Nun aber kam der Buchverleger in mein Leben.
Er schrieb kurz und sachlich, er habe im Schwäbischen Merkur eine Skizze aus meiner Feder über Erlebnisse in der Fremdenlegion gelesen. Er bäte um Mitteilung, ob ich für ihn ein Memoirenwerk über die Fremdenlegion schreiben könne und wolle. Als ich den Brief aus Stuttgart gelesen hatte, legte ich ihn schleunigst weg.

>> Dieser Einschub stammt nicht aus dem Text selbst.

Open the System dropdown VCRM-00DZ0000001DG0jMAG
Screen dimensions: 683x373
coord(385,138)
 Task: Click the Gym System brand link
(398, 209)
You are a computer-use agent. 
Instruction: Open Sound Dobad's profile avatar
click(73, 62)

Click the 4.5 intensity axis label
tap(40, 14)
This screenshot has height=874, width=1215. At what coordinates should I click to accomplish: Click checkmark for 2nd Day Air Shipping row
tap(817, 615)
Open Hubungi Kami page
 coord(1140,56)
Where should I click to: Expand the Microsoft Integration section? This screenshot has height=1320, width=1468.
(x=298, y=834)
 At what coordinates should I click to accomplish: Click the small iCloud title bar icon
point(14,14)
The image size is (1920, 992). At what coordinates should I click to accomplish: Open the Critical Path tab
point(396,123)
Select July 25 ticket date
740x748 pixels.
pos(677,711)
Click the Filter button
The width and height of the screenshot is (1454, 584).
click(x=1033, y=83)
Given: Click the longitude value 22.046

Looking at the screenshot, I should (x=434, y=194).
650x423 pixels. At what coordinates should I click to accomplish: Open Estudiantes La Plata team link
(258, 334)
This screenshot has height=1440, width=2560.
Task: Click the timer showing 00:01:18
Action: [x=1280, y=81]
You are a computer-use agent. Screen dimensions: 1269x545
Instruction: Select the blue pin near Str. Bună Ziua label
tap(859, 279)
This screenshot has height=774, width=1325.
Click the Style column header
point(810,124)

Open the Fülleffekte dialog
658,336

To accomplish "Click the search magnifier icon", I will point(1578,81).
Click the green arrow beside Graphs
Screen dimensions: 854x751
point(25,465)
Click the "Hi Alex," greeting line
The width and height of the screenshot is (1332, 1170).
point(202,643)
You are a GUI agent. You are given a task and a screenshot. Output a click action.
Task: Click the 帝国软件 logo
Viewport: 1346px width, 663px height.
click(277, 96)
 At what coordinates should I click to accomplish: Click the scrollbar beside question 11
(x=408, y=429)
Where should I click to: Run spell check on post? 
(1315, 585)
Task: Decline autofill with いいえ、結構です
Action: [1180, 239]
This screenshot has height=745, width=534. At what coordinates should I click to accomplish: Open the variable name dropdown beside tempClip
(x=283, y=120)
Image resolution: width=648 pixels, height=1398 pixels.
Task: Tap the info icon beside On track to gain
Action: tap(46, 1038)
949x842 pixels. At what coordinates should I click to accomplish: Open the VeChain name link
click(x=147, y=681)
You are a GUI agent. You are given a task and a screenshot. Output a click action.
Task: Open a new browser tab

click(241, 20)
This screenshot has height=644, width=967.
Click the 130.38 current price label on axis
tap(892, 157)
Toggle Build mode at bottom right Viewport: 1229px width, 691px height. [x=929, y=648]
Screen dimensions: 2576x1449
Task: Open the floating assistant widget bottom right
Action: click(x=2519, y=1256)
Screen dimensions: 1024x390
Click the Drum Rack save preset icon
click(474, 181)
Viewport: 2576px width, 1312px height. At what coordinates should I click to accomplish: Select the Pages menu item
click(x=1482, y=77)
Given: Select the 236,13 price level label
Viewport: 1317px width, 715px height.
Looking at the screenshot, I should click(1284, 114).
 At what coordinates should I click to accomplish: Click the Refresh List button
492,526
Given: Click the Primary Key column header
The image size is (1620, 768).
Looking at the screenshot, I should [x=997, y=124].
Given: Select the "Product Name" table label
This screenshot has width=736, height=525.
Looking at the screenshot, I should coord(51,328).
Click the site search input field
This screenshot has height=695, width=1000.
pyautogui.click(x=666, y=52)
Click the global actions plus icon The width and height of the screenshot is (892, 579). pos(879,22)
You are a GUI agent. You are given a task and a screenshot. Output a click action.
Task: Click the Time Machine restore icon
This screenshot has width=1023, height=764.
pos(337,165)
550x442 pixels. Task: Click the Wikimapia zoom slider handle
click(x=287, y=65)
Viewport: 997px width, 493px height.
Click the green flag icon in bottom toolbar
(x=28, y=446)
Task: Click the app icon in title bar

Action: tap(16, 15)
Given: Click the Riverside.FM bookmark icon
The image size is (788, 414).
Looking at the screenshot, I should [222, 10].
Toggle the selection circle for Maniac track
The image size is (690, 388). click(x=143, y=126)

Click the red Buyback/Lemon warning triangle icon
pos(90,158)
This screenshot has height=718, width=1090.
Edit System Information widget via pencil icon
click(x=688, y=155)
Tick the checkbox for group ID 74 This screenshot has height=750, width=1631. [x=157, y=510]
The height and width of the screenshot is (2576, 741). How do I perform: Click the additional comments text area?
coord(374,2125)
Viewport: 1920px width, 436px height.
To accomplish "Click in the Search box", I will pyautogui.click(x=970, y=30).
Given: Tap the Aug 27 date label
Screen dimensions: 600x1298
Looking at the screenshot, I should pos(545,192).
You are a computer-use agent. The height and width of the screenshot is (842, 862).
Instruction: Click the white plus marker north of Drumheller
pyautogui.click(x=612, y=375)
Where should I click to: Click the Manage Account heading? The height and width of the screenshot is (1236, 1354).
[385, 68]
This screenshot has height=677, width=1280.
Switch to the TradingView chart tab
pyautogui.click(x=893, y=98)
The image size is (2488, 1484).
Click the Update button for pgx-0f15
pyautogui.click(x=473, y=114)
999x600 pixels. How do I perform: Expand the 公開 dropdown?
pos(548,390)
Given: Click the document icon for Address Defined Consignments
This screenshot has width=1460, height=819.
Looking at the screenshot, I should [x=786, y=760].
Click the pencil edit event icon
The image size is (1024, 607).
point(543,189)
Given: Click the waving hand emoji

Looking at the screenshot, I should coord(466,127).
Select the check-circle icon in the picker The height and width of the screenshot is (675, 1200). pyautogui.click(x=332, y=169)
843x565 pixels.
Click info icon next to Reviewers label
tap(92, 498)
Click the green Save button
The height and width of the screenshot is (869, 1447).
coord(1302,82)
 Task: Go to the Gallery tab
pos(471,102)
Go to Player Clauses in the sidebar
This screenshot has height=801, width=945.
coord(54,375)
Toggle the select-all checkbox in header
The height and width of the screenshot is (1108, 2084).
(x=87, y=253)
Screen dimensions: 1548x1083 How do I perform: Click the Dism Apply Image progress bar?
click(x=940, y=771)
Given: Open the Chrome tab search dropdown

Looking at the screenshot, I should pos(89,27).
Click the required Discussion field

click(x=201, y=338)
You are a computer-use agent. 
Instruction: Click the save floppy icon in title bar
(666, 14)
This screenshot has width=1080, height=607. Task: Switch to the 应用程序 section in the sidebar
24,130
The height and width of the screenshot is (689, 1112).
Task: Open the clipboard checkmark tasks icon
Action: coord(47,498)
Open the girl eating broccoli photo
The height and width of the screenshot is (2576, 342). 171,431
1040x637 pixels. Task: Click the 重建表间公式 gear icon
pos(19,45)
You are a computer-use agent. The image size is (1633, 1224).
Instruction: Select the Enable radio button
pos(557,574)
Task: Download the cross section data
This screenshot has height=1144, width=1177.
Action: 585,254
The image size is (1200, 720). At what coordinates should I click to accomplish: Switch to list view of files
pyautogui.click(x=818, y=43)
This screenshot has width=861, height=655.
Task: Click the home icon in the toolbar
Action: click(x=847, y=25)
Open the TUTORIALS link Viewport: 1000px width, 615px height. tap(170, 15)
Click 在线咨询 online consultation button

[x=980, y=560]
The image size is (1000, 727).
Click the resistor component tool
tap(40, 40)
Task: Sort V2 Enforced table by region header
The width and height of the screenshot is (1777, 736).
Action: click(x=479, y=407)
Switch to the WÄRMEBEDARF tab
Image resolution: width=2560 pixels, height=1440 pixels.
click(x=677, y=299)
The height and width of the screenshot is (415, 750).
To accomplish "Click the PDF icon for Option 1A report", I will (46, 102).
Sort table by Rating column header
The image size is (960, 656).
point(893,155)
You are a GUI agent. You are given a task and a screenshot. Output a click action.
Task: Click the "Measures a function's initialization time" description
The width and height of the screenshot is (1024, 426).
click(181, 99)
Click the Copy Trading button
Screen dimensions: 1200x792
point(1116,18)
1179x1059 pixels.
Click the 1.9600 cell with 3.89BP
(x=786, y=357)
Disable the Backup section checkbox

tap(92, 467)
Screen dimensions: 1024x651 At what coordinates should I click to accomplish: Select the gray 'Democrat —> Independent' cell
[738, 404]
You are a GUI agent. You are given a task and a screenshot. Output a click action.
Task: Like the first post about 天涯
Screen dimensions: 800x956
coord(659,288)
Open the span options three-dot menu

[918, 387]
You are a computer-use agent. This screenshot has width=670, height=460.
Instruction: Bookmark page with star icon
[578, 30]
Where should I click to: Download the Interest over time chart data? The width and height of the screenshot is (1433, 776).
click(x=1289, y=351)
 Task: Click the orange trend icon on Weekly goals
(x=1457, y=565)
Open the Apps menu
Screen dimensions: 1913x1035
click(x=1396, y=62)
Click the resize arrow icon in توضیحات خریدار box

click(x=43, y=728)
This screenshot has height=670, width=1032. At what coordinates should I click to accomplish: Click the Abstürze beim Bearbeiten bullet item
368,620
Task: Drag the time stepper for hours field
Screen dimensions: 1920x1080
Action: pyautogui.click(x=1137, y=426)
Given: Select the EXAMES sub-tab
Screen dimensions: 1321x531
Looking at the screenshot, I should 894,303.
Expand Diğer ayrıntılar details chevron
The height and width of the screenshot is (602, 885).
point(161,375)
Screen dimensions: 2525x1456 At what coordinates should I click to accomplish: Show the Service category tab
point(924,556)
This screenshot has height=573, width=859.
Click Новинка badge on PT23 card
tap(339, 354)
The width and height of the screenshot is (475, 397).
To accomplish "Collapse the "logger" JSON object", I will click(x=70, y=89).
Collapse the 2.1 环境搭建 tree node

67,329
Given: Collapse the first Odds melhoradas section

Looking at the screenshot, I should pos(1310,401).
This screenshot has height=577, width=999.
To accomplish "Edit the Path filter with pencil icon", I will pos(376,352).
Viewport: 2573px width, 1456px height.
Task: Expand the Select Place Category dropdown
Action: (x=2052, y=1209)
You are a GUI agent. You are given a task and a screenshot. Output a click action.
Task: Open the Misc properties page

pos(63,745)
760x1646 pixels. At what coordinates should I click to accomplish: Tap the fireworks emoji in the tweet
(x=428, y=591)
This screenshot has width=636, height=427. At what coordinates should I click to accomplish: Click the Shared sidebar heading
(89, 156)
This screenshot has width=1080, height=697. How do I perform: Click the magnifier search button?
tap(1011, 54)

»Ein Buch über die Fremdenlegion soll ich dir schreiben?« lachte ich. »Mann, ich danke ja allen Göttern, daß ich es endlich halbwegs fertig gebracht habe, die Fremdenlegion zu vergessen!«
Ich hatte mich schon darüber geärgert, daß ich damals in der ersten Zeit in Innsbruck diese Schilderungen aus meinem Erleben in der Fremdenlegion geschrieben hatte, und jetzt erwachte der alte Ärger aufs neue. Das war töricht gewesen. Ich hätte nicht die Ichform gebrauchen dürfen in diesen Schilderungen. Ich hätte mir das überlegen müssen. Was zum Kuckuck ging es andere Leute an, daß es mir einmal beliebt hatte, Fremdenlegionär zu sein? Nun, die Dummheit war einmal gemacht. Aber auch noch ein Buch schreiben über diese Gräßlichkeit? Das alles wieder aufwühlen, von neuem durchleben; das alles erzählen müssen, schildern, entblößen? Nein! Ich fing an zu schreiben: »Ich bedaure, Ihren Wunsch nicht erfüllen zu können –« und warf den Briefbogen weg. Der Verlegerbrief konnte auch in einigen Tagen noch beantwortet werden –
Es schien auf einmal düster geworden zu sein im Arbeitszimmer, obgleich die helle Sonne hineinschien durch die Fenster. Ich lief auf und ab. Dann nahm ich Hut und Stock und fuhr mit dem Vorortszug nach Hamburg. Wäre ich im Zimmer im Ahrensburger Gartenhäuschen sitzen geblieben, dann hätte ich den ganzen Tag lang an die verfluchte Fremdenlegion denken müssen...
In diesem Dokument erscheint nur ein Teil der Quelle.